• TASK DATA:
········

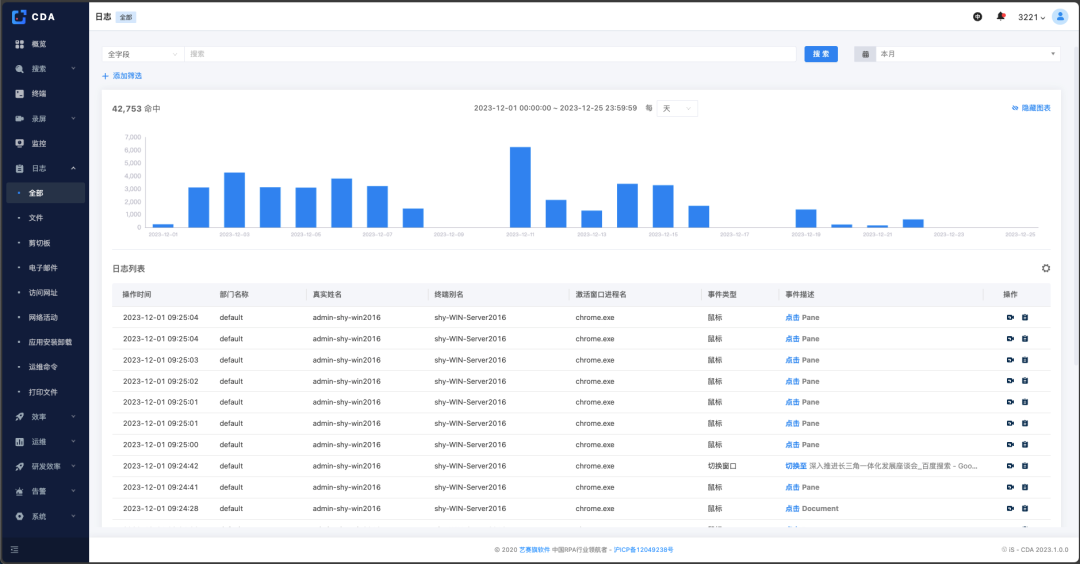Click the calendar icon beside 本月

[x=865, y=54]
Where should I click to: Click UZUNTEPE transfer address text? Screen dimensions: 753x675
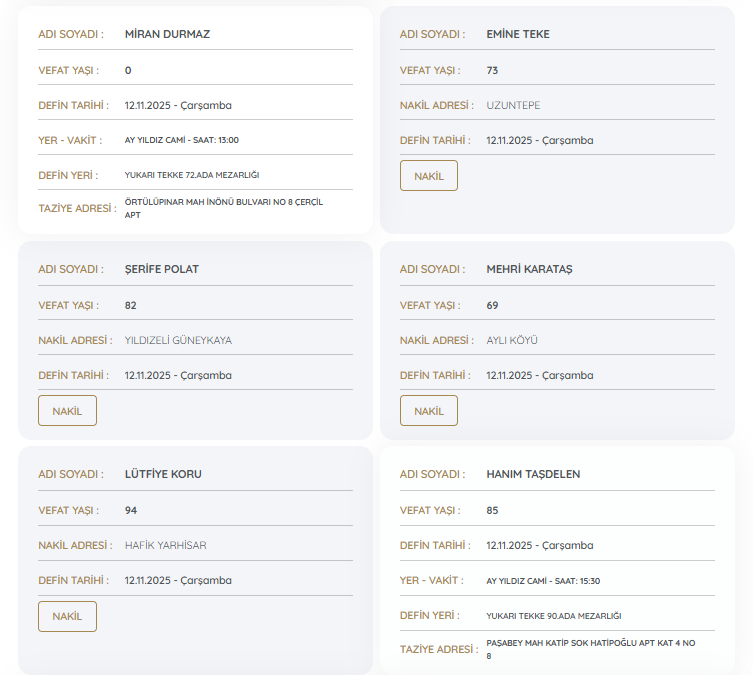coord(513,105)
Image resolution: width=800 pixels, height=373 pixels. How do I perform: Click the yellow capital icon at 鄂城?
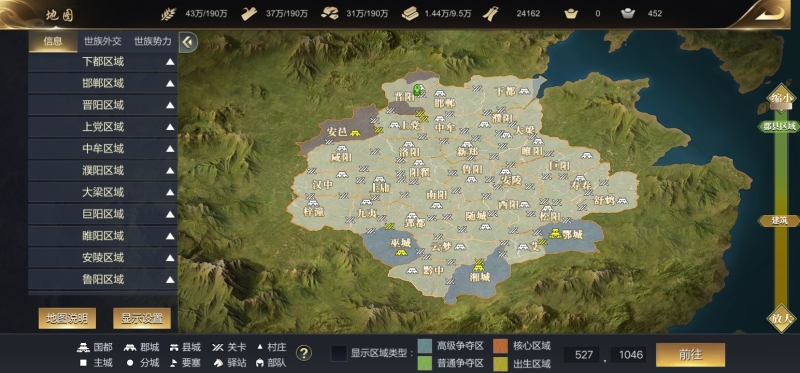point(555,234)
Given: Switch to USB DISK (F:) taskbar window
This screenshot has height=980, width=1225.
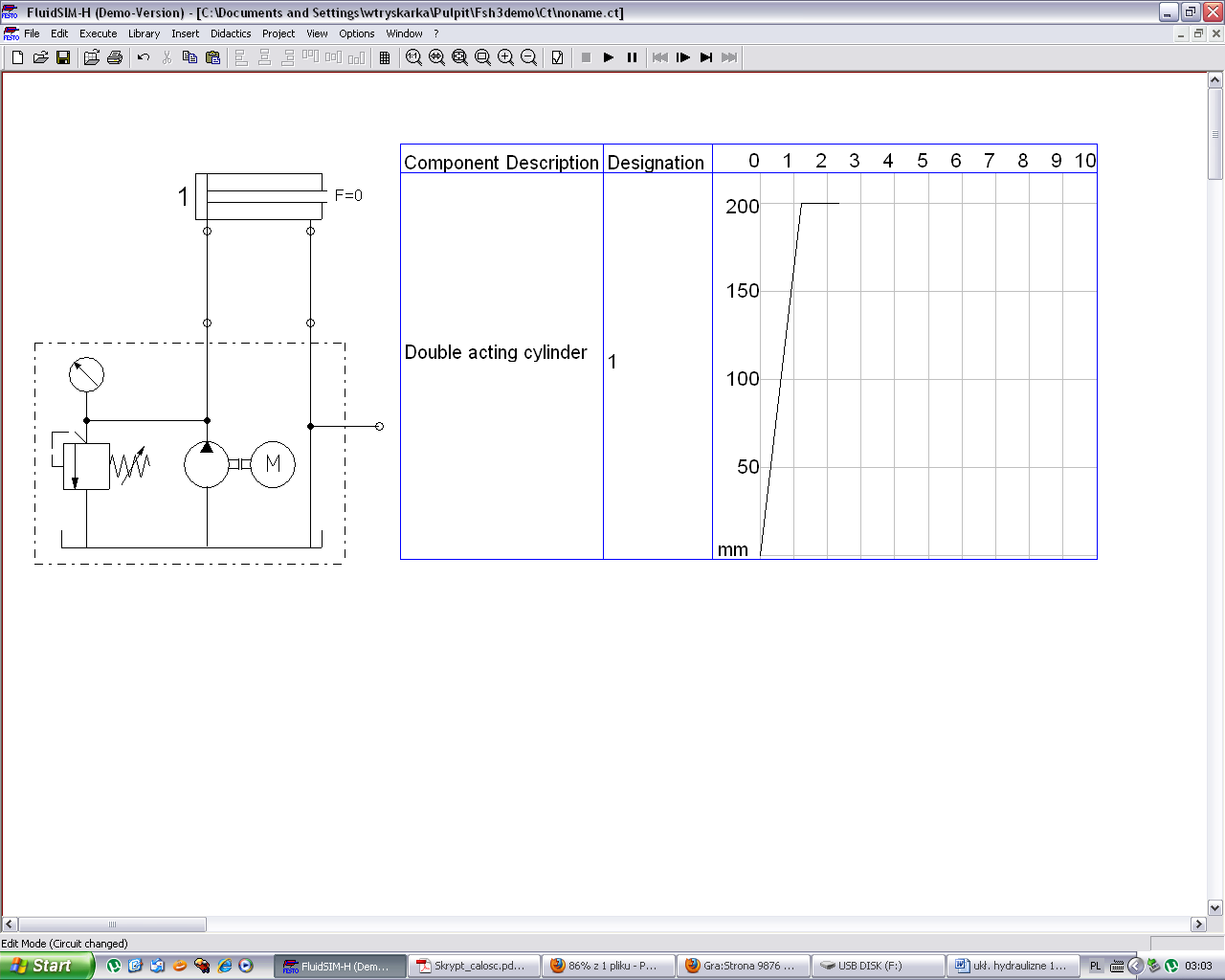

········

• EXERCISE: Beginning with the line that contains "Given: Switch to USB DISK (F:) taskbar window", output every line down to the last line of the entries above exactly as written, apart from the pictures.

• WORKED SOLUTION:
Given: Switch to USB DISK (F:) taskbar window
This screenshot has height=980, width=1225.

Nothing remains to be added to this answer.